It is said that it takes something new to produce a startling advance in a company. Sometimes it is a new product or service, but most often, it is a new, talented employee; one that brings new energy, vigor, ideas, and innovation to your marketplace. Talent drives organizations.
Recruitment is a strategic imperative and an important form of business competition.
Given the substantial costs of recruitment and training, employers must consider, in addition to the organization’s needs, the needs of the employees, if they wish to attract top talent.
Just as organizations choose people, people choose organizations that fit their personalities and career objectives.
Used in the wrong way, even the best recruitment tools give poor results. Two methodology traps, that many employers fall into are: not using a structured and planned approach to hiring, and predetermining the selection. Selection processes must involve sound research methodology, data gathering, and analysis. The methodology must be steeped in the scientific method and must integrate quantitative data collection and analysis to identify and select the desired candidate. All pertinent variables must be considered, assessed, and evaluated.
Organizational structure is a complex, interdependent web of relationships and variables, each affecting, impacting, and influencing each other. Every strand; internal and external, spoken and unspoken, tangible and intangible, human and physical, all operate in a harmonic or entropic fashion.
Intangible assets of the organization, such as brand, goodwill, and culture are extremely important to the company’s organizational makeup. An innovative organization must leverage their well known brand and excellent reputation in their recruiting efforts. Organizational culture is the “shared values, expectations, beliefs, and behaviors of the hospital.” The most admired organizations live their culture everyday and go out of their way to communicate it not only to their customers, but also to current employees, as well as prospective hires. Like many important facets, cultural congruence is often overlooked when selecting employees. Careful and methodical selection must evaluate a candidate’s potential for cultural fit. We have all witnessed the damage a talented, “prima donna” can do to a well running corporate culture due to cultural incongruence.
In selecting employees, it is important for an organization to describe the dimensions of its culture – the DNA of the company. This “essence” is invisible to the eye, but is critical in shaping the character of the workplace. The culture is embedded. Generally, the H.R. Department and/or the selection committee will assess individual/job fit based on knowledge, skills, and abilities, and individual/organization fit based on values, personality, and behavior. By linking selection decisions to cultural factors, the company comes closer to ensuring that the correct resident has internalized the strategic interests and core values of the company.

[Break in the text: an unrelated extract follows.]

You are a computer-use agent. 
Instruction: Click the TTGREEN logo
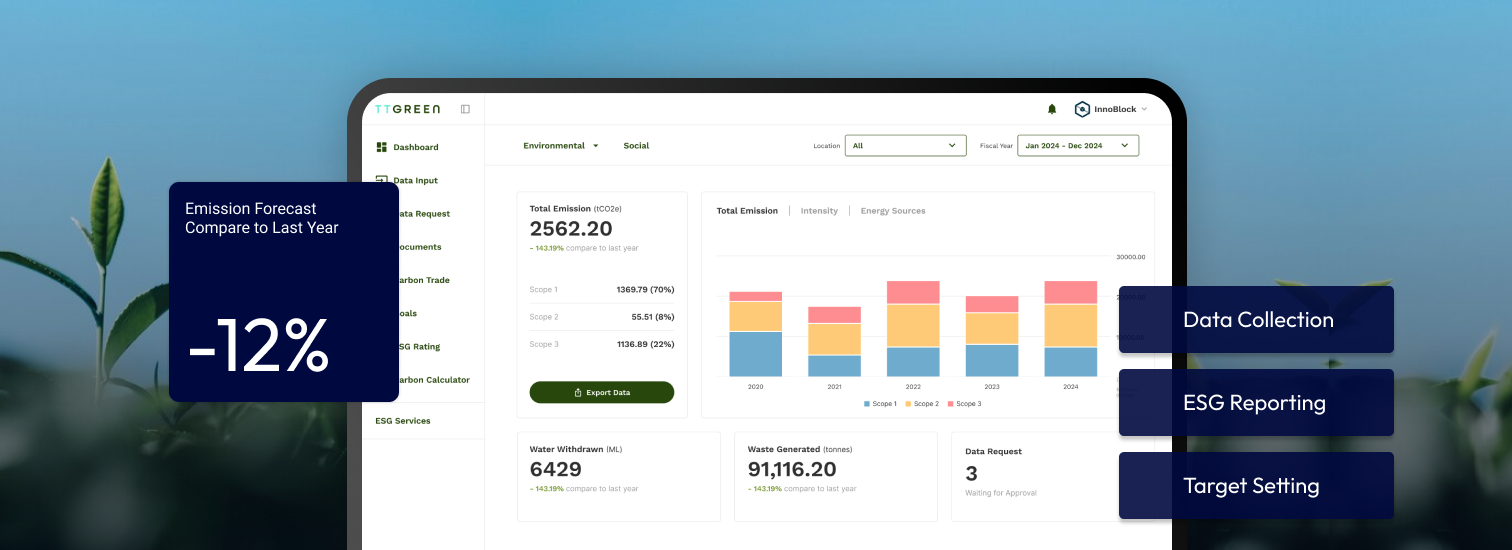pyautogui.click(x=407, y=109)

In this way, new employees will more likely act in the interests of the company and as a dedicated team member, regardless of formal job responsibilities.

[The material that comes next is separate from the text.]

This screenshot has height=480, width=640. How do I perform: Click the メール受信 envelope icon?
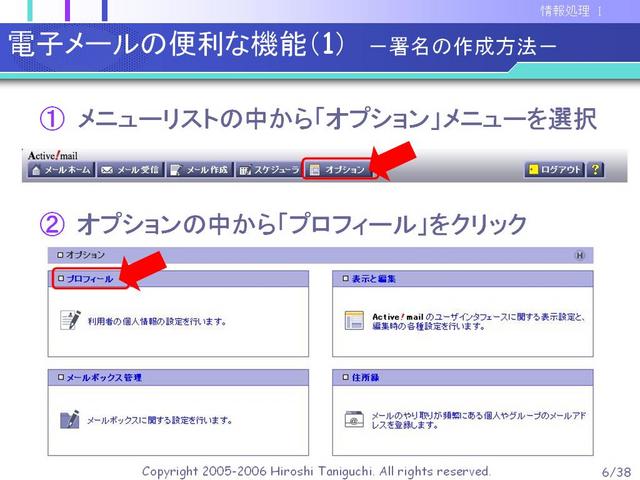point(107,170)
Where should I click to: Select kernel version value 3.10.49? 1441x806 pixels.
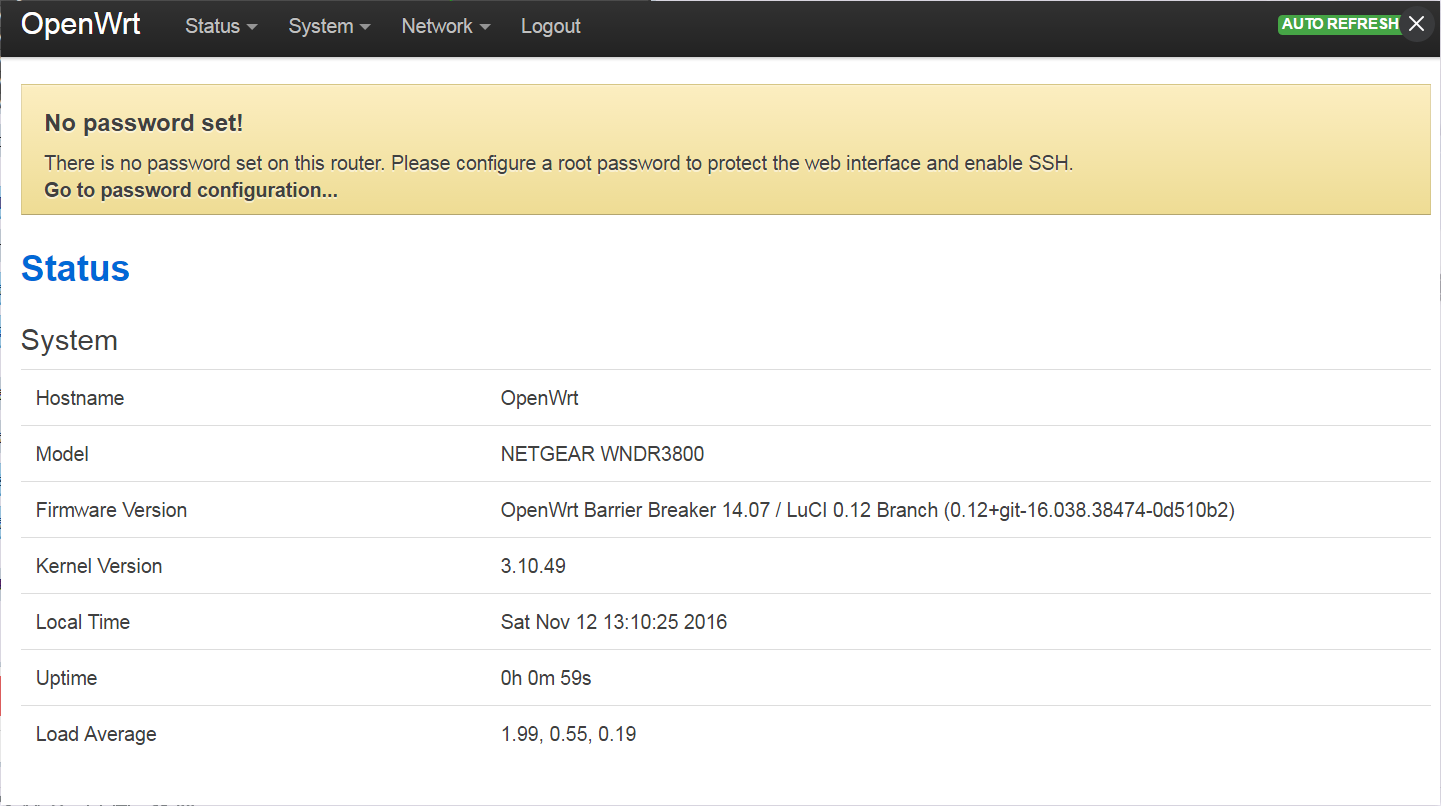(x=533, y=566)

Most progressive organizations strive to convey their culture to new hires (as well as current staff) and the degree of congruency of a new employee is a necessity. According to the management consulting firm, The Hay Group, the single best predictor of overall excellence in a company, was the organization’s ability to attract, retain, and motivate talented people. Organizational culture can either facilitate those activities or inhibit them. Culture is a key to “fit” between employees and their organizations, and is also the “secret to enduring greatness among companies”.